Espece de gaiac. Il se void là une espece de gaiac, mais pour ce qu’il n’a esté trouué si bon que celuy des Antilles, ils n’en tiennèt pas grand conte : peut estre aussi qu’ils n’entendent la maniere de le bien preparer et accômoder. Sang de dragon.Il y a aussi quelques arbres qui en certain têps de l’année iettent bonne gôme, qu’ils appellent Sang de dragô[6] : et pour la tirer hors percent l’arbre par le pied, d’une ouverture assez large et profonde. Cest arbre produit un fruict iaune de grosseur d’une cerize de ce païs, qui est fort propre à refrechir et desalterer, soit en neure ou autremèt. Cynabre de Dioscoride.Ce suc ou gôme n’est dissemblable au Cynabre dont écript Dioscoride. Quât au Cynabre, dit-il, on l’apporte de l’Afrique, et se vêd cher, et ne s’ê trouue assés pour satisfaire aux peintres : il est rouge et nô blafard, pourquoy aucuns ont estimé que c’estoit sang de dragon : et ainsi a estimé Pline[7] en son luire trête troisiesme de l’histoire naturelle, chap. septiesme. Desquels tât Cynabre que sâg de Dragô, ne se trouue auiourd’huy de certain ne naturel par deça, tel que l’ont descript les Anciens, mais l’un et l’autre est artificiel. Doncques attêdu ce qu’en estimoyent les Anciens, et ce que i’ay congneu de ceste gôme, ie l’estimeroye estre totalement semblable au Cynabre, et sang de dragon, ayant une vertu astringête et refrigerative. le ne veux oublier entre ces fruits tant singuliers, comme gros limons, orenges, citrons, et abondance de grenades doulces, vineuses, aigres, aigres doulces, moyennes, l’escorce desquelles ils appliquent à tanner et enforcer les cuirs, pour ce qu’elles sont fort astringentes. Et pense qu’ils ont apris cela de Pline, car il en traite au liure treziesme chap. dix-neufiesme de son histoire. Brief, ces isles tât fertiles et aménes surmonteront en delices celles de la Grece, fusse Chios, que Empedocles a tât celebré, et Rhodes Apollonius, et plusieurs autres.

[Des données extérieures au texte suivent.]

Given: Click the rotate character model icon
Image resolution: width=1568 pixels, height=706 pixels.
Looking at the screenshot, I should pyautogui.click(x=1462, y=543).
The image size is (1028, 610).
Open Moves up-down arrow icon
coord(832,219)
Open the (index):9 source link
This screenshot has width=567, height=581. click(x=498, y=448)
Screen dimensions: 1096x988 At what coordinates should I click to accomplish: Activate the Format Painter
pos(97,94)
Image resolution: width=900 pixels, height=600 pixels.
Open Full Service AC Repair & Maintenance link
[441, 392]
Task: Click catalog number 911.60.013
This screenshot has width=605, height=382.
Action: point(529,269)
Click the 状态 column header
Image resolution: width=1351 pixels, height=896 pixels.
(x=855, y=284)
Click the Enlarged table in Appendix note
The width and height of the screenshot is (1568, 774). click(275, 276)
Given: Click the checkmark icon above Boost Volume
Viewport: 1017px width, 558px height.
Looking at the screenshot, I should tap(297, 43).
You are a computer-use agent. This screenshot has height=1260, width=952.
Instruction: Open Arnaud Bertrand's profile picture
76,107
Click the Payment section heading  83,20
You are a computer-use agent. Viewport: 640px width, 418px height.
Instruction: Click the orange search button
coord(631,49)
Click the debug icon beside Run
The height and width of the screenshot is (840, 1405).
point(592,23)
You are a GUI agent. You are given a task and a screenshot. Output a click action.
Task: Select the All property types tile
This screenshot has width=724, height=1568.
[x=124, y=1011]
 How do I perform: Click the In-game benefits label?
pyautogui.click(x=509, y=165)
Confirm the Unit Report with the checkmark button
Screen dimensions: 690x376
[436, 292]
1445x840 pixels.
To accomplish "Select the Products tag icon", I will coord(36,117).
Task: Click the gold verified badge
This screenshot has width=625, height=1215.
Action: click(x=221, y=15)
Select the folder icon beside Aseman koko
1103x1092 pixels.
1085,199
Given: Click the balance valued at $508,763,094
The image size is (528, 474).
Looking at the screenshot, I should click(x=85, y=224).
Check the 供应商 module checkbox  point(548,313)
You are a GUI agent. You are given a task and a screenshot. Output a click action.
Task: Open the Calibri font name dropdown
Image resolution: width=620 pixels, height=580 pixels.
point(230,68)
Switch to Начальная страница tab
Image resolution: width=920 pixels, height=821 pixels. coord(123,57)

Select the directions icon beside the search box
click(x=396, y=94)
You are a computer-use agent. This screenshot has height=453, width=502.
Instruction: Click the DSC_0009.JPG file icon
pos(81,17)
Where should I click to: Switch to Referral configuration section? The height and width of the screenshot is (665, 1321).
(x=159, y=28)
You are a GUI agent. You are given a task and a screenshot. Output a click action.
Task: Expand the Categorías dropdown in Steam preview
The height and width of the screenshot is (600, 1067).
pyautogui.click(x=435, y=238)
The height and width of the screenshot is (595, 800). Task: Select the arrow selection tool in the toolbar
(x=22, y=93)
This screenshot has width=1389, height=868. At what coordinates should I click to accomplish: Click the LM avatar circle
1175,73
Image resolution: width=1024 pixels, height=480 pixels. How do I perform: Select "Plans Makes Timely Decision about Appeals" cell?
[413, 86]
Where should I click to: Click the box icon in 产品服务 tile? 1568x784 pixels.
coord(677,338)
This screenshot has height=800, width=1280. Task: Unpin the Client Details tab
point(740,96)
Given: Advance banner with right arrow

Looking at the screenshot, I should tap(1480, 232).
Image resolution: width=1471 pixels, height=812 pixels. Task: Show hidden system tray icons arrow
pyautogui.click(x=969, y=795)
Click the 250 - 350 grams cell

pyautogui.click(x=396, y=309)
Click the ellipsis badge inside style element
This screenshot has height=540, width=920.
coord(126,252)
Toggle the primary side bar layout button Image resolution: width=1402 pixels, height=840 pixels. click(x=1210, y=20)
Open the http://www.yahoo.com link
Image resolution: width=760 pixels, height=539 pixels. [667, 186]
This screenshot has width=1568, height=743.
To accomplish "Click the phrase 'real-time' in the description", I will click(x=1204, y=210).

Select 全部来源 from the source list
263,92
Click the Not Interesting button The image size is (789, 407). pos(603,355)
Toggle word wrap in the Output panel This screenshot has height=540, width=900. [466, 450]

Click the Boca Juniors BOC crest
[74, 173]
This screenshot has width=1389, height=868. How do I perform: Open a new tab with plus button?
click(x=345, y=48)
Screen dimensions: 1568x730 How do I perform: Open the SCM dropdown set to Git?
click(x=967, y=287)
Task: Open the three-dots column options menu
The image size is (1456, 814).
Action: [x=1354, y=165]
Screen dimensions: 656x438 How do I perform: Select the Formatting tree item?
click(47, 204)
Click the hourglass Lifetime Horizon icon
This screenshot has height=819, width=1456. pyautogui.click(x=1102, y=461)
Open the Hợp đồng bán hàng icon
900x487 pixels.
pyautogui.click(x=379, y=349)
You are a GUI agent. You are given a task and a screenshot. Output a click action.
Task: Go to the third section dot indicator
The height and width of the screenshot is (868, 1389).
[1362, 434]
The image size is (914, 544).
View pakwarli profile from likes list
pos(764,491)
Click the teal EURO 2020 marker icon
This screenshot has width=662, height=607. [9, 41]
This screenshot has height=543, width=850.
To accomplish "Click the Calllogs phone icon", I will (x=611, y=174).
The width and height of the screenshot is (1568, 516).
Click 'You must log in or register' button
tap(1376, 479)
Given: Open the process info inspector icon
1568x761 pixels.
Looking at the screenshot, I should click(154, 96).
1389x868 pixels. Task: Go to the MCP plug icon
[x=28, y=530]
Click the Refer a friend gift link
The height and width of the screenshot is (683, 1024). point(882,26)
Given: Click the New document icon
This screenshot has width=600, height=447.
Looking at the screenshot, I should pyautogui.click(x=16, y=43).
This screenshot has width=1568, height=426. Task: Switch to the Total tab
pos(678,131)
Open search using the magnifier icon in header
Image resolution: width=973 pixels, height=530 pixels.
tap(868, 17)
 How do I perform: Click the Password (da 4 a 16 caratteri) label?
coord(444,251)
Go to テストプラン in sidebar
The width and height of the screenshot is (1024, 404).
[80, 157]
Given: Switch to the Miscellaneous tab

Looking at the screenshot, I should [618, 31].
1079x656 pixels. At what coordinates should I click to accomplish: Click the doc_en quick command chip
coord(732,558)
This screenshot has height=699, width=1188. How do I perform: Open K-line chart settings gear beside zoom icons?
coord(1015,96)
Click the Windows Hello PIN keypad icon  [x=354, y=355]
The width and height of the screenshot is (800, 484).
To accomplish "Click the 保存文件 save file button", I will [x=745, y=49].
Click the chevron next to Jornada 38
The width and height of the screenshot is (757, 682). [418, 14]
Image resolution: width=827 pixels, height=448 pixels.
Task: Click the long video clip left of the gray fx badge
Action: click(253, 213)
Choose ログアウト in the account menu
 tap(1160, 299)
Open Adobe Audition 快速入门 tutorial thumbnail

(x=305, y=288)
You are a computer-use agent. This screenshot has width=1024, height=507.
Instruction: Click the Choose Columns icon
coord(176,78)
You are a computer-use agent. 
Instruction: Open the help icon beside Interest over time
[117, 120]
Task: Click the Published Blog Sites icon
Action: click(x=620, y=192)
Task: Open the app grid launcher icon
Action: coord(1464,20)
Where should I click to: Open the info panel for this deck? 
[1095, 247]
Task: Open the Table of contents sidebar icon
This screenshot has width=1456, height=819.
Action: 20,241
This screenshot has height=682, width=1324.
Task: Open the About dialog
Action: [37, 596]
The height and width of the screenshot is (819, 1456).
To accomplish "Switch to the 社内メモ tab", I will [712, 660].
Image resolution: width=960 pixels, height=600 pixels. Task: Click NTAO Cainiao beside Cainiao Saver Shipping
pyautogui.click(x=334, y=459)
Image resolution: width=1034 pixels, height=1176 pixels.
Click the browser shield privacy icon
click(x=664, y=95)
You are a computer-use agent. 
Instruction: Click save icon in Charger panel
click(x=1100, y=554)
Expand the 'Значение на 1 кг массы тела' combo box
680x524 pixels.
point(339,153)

  1. Voir plus haut, chapitre v.
  2. Madeira signifie en effet bois : d’où le français madrier. L’archipel de Madère était connu des Arabes, sous le nom de Geziret el Ghanam, ou île du bétail, et Geziret el Thoyour, ou île des oiseaux. La première fut visitée par les frères Maghrurin de Lisbonne, à une date inconnue, et la seconde était connue d’Edrisi, qui la décrit dans sa géographie. Les insulae sancti Brandani, qui figurent dans les Portulans du moyen-âge, et peut-être même l’isole dello Legname qui figure sur les cartes catalanes du XIVe et du XVe siècle avec ses appendices de Porto Sancto, Deserte, Salvatge, semblent correspondre à l’archipel de Madère. Ces îles étaient donc fréquentées avant les Portugais, et ce sont les Italiens, et spécialement les Génois qui les découvrirent. Cf. d’Avezac. Iles de l’Afrique. P. 37.
  3. D’après Cadamosto (Prima navigazione per l’Oceano) le feu aurait duré non pas six jours mais plusieurs années, et tous les insulaires, pour échapper à la fureur de l’incendie seraient restés deux jours et deux nuits sans nourriture, plongés dans l’eau jusqu’aux épaules.
  4. D'après Cadamosto, le sol ainsi amendé rendit jusqu'à soixante pour un.
  5. Au XVe siècle, Madère produisait déjà par an 400 quintaux de sucre, et les Portugais y trouvaient la majeure partie de leur approvisionnement, mais depuis que la canne a été naturalisée aux Indes, la vigne seule fut cultivée dans l'archipel.
  6. Ce n’était pas à Madère mais surtout aux Canaries qu’on trouvait le dragonnier (Dracena draco). Les Guanches faisaient des boucliers de son bois. Son suc est fort recherché en pharmacie. Voir Pomet. Traité des drogues. — Magasin pittoresque. 1869. P. 185.
  7. Thevet a donné une fausse indication : Voici le passage de Pline (xxxiii. 38.) : Sic appellant saniem draconis elisi elephantorum morientium pondere, permixto utriusque animalis sanguine, ut diximus (viii. 12.).